■ **Your assignment**: Once you find a line containing the word "agent" in the entries below, copy it.

Stored data entries:
☆ ☆ ☆ ☆
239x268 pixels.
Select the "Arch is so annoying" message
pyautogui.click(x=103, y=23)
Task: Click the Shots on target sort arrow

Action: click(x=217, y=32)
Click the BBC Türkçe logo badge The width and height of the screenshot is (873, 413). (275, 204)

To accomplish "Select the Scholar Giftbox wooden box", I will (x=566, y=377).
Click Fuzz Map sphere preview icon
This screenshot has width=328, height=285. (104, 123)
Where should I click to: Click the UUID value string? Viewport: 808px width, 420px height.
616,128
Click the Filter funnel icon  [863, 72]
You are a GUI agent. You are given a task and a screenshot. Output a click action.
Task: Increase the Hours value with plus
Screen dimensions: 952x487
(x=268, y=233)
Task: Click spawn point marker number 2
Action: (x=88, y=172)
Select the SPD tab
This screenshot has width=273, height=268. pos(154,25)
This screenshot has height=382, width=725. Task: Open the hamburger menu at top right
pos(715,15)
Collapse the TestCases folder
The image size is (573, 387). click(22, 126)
☆ ☆ ☆ ☆
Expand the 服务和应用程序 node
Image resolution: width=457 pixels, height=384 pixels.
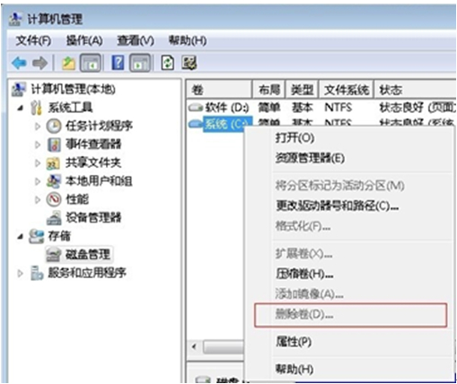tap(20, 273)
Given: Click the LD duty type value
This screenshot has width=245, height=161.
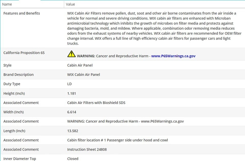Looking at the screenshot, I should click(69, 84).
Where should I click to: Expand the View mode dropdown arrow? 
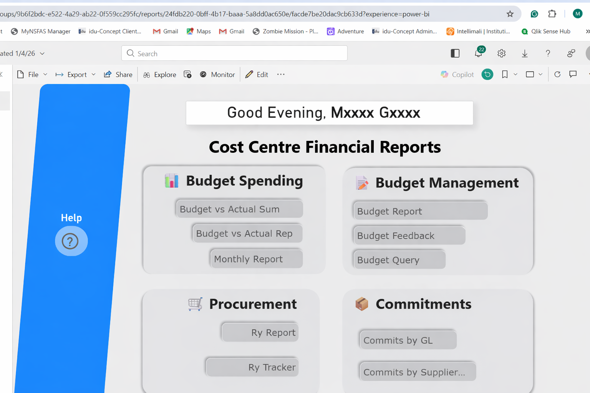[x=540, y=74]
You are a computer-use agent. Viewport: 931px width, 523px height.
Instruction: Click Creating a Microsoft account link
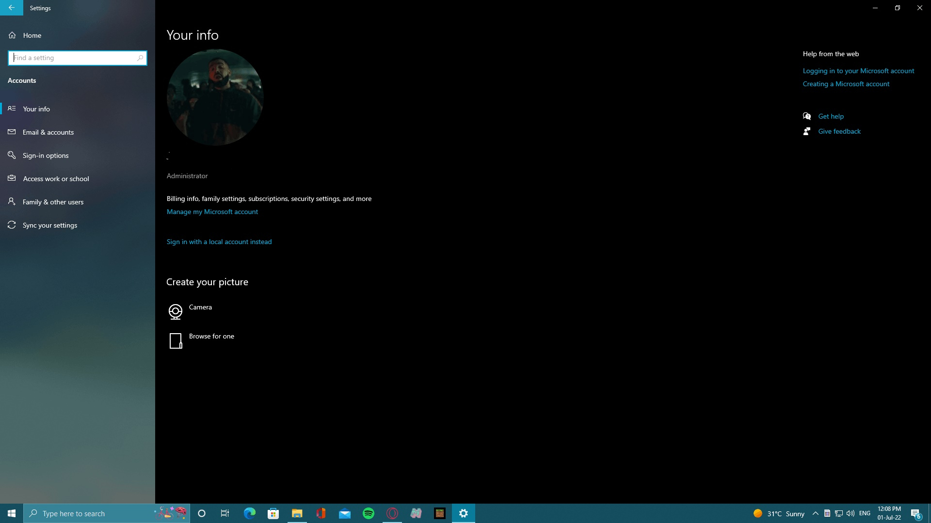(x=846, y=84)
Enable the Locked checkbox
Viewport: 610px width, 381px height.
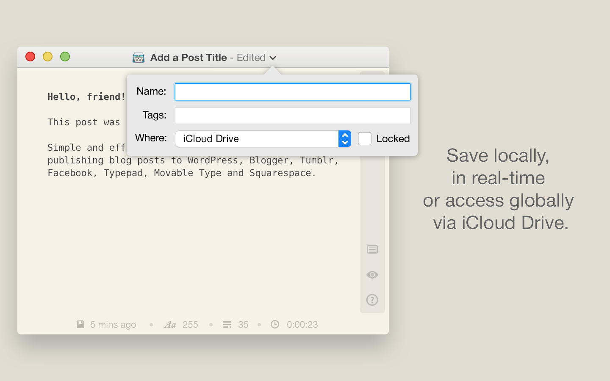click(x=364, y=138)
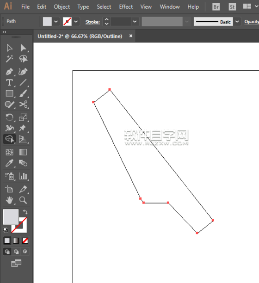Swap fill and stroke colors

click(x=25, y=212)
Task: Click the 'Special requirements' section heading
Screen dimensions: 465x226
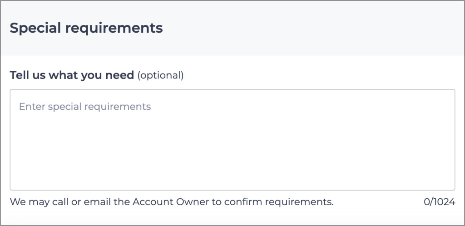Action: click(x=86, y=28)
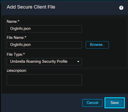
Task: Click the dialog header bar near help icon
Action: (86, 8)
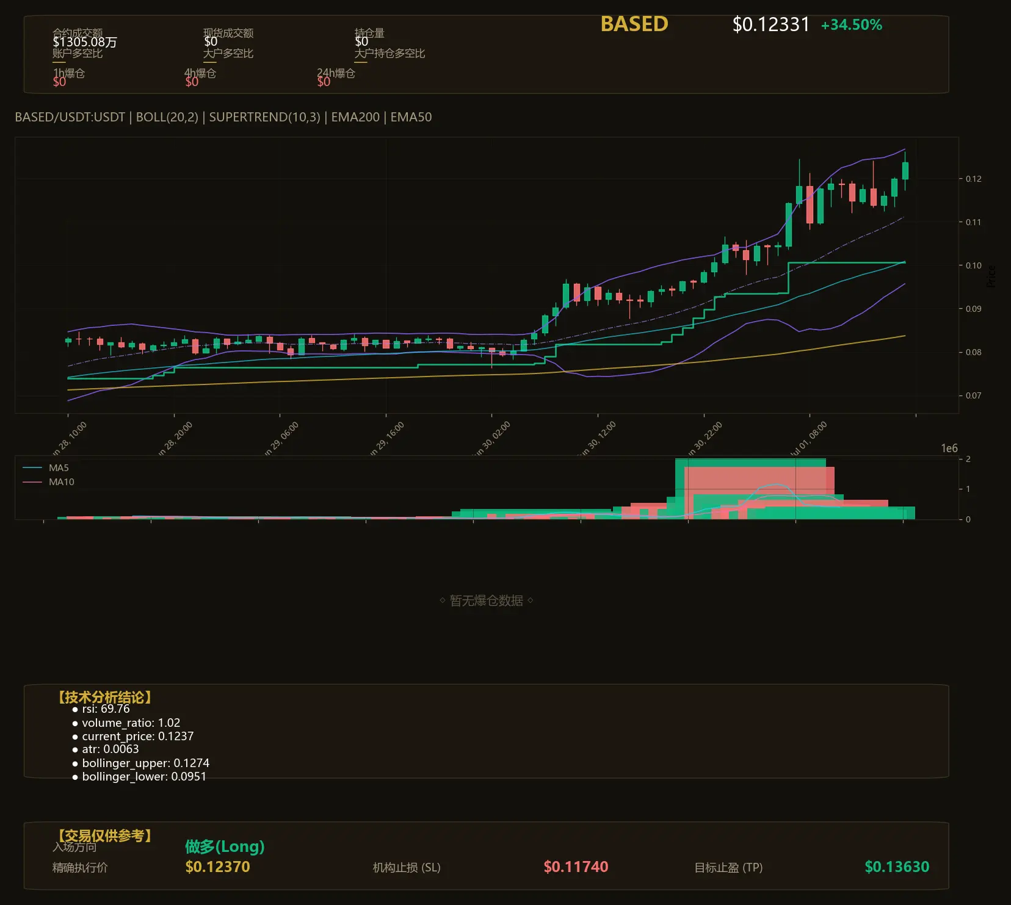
☆ ☆ ☆ ☆
■ **Task output**:
You are a GUI agent. You are given a task and a screenshot. Output a click action.
You are a computer-use agent. Viewport: 931px width, 523px height.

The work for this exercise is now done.